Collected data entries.
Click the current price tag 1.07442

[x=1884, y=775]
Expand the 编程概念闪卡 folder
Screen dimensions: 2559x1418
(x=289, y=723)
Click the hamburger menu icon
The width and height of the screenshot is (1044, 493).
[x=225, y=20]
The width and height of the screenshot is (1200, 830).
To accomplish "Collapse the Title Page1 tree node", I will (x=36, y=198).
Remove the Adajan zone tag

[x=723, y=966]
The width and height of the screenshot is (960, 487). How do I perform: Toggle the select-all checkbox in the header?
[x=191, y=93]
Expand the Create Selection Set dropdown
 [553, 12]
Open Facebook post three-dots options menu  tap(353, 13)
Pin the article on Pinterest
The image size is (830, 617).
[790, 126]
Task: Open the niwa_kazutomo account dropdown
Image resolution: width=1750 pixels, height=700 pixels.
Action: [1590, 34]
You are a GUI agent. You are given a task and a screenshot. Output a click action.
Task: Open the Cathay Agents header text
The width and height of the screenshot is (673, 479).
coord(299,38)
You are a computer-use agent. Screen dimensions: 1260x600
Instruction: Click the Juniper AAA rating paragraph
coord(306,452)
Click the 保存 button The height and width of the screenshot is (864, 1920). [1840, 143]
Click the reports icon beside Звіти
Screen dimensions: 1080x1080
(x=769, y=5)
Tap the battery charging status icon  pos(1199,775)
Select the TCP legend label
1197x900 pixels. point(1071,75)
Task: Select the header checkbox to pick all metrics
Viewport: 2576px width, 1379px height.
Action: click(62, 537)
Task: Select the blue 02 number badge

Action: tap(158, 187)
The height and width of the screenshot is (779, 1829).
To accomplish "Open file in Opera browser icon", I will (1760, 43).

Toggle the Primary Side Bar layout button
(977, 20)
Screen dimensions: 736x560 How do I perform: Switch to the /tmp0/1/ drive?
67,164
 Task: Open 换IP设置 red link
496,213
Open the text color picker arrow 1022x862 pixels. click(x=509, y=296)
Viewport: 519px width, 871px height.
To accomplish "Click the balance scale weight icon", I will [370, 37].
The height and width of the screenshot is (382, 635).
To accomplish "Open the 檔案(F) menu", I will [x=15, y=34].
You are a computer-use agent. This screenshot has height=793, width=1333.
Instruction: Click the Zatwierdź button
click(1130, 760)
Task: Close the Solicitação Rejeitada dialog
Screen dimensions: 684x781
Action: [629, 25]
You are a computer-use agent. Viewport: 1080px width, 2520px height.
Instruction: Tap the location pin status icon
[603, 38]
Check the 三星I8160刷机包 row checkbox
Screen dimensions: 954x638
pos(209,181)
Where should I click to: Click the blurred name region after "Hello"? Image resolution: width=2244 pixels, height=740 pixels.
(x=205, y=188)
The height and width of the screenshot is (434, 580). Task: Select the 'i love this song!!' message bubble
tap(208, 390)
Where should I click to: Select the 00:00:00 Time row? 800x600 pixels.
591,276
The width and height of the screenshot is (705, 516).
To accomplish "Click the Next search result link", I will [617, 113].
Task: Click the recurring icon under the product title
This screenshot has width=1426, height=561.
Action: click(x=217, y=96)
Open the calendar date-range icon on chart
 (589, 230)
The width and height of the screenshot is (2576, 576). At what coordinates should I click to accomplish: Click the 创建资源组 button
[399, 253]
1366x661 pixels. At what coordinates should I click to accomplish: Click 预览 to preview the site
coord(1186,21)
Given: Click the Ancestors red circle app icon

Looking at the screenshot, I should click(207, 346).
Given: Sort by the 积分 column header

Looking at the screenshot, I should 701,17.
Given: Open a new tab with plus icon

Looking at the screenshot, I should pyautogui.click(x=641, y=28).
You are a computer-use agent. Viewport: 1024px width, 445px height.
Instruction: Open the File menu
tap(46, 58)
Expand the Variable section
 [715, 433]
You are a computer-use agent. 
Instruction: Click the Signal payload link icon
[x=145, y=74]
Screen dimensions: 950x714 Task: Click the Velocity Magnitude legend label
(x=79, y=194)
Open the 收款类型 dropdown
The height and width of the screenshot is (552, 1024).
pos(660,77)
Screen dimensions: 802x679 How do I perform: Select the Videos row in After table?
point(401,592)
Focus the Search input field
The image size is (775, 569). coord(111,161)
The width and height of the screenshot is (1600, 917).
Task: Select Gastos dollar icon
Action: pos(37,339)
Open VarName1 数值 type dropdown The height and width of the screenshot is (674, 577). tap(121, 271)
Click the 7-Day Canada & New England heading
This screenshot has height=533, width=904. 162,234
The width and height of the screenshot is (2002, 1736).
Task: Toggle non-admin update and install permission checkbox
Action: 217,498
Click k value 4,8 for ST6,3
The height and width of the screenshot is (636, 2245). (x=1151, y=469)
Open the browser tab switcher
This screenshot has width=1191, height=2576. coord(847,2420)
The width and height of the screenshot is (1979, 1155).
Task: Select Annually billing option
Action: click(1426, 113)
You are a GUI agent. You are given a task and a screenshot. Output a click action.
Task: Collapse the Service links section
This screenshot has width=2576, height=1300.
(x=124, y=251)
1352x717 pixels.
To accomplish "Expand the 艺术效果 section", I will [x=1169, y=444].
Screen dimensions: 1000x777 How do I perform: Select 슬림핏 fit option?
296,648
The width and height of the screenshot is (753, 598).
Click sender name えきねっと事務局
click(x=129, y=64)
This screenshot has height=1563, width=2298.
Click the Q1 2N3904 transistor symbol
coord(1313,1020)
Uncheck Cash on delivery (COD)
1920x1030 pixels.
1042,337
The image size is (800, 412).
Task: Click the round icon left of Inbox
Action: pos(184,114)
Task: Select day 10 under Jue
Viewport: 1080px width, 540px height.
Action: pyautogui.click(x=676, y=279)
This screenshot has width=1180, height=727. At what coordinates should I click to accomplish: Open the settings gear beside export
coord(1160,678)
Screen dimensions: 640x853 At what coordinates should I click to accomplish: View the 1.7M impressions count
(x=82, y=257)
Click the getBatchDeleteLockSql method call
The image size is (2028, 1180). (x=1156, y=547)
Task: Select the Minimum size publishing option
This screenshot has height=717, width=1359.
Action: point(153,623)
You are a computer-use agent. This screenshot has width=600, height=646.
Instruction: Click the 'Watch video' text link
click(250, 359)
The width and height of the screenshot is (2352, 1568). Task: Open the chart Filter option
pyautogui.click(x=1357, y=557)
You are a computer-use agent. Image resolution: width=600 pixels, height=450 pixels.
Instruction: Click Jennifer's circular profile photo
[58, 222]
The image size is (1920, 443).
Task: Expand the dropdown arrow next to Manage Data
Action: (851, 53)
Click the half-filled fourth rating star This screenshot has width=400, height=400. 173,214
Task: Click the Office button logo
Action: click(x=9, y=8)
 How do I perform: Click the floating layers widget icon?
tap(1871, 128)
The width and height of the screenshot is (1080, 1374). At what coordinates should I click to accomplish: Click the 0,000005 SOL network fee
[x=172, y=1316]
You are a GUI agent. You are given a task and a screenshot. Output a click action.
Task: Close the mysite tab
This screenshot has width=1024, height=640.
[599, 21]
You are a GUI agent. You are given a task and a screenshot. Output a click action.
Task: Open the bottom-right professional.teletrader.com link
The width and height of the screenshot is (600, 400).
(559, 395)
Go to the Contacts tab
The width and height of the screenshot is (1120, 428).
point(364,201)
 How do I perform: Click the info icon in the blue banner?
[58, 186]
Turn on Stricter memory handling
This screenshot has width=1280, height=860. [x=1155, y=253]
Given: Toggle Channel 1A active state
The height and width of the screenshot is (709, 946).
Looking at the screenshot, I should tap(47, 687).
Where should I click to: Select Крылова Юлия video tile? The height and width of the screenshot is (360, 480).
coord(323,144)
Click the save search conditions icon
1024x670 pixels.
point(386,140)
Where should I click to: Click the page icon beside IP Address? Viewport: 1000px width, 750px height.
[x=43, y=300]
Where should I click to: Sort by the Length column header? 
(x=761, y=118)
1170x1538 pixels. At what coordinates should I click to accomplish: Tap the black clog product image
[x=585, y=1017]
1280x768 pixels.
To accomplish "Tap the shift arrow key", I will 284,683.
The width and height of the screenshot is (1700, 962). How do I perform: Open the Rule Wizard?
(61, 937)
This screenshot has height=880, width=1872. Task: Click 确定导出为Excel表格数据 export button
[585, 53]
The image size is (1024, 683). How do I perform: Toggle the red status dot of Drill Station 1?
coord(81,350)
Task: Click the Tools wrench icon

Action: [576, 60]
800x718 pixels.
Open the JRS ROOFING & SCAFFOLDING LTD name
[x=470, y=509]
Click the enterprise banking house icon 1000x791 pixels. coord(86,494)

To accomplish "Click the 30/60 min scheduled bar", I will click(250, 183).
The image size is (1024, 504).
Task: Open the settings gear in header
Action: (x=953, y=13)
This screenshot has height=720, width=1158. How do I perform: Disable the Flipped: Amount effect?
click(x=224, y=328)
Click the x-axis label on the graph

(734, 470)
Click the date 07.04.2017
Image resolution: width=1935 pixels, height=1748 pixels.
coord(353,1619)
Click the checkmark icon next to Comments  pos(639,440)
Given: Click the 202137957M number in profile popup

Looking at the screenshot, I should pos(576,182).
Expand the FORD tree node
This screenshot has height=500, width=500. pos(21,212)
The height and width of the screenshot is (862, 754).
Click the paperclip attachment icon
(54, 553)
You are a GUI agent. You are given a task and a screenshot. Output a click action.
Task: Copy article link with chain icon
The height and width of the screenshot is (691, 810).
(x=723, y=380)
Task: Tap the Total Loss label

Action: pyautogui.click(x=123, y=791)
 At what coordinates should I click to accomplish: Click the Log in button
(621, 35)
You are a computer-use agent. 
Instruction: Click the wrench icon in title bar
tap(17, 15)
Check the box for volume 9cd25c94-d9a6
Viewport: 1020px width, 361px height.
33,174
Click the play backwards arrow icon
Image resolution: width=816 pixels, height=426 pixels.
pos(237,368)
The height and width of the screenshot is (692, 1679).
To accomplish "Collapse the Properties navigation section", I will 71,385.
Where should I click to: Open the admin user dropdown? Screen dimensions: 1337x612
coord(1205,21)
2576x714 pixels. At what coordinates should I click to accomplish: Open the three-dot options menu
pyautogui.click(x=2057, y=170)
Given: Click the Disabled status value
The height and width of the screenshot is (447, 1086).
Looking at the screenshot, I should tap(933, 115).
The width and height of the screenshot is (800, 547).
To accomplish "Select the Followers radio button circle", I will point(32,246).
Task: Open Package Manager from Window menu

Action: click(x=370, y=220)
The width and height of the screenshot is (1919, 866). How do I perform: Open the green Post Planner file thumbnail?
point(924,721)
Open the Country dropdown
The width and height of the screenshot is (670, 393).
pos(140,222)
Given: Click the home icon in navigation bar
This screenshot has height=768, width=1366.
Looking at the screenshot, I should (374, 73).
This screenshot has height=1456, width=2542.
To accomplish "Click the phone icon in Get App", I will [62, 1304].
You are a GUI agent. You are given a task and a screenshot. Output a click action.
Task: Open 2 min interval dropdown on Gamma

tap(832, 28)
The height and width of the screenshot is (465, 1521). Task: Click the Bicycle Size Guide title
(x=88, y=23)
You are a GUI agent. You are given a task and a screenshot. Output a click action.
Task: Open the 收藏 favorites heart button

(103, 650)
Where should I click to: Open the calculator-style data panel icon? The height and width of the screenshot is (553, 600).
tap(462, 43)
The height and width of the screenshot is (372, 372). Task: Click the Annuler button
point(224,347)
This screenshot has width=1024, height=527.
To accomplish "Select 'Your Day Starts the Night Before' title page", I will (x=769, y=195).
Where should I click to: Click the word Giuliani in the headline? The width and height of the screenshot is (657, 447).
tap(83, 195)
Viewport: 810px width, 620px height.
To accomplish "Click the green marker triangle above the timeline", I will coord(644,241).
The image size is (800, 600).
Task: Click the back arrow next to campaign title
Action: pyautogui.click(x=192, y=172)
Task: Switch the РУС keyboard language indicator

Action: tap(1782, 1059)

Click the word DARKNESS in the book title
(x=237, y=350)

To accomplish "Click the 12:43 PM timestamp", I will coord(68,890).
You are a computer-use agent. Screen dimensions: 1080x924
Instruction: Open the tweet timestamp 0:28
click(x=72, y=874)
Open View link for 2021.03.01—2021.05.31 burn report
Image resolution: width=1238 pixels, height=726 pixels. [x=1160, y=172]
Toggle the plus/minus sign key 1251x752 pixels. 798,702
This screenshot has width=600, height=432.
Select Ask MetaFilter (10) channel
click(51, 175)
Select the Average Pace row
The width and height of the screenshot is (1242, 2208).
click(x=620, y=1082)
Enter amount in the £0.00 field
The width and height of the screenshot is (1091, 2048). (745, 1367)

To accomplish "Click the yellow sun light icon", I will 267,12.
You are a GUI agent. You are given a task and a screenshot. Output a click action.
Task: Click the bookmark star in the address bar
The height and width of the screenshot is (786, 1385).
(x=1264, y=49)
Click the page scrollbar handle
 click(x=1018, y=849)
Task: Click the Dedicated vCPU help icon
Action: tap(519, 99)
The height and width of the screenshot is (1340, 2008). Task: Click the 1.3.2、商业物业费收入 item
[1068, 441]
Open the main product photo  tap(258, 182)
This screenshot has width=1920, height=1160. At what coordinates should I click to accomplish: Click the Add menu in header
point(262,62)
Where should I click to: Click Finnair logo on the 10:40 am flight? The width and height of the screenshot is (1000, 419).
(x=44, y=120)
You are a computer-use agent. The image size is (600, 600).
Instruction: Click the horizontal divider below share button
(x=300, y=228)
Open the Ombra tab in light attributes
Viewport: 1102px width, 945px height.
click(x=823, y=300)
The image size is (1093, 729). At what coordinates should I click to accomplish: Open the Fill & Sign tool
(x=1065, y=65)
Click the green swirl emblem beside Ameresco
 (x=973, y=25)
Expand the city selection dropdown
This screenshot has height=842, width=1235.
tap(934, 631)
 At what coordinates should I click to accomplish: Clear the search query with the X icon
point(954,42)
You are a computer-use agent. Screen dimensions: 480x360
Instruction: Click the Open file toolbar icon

WORK TO DO. Copy out the lines again, from the line with "The width and height of the screenshot is (753, 598)." to the line with "click(250, 359)", both included.

OUTPUT FOR THIS TASK.
The width and height of the screenshot is (753, 598).
Click sender name えきねっと事務局
click(x=129, y=64)
This screenshot has height=1563, width=2298.
Click the Q1 2N3904 transistor symbol
coord(1313,1020)
Uncheck Cash on delivery (COD)
1920x1030 pixels.
1042,337
The image size is (800, 412).
Task: Click the round icon left of Inbox
Action: pos(184,114)
Task: Select day 10 under Jue
Viewport: 1080px width, 540px height.
Action: pyautogui.click(x=676, y=279)
This screenshot has width=1180, height=727. At what coordinates should I click to accomplish: Open the settings gear beside export
coord(1160,678)
Screen dimensions: 640x853 At what coordinates should I click to accomplish: View the 1.7M impressions count
(x=82, y=257)
Click the getBatchDeleteLockSql method call
The image size is (2028, 1180). (x=1156, y=547)
Task: Select the Minimum size publishing option
This screenshot has height=717, width=1359.
Action: point(153,623)
You are a computer-use agent. This screenshot has width=600, height=646.
Instruction: Click the 'Watch video' text link
click(250, 359)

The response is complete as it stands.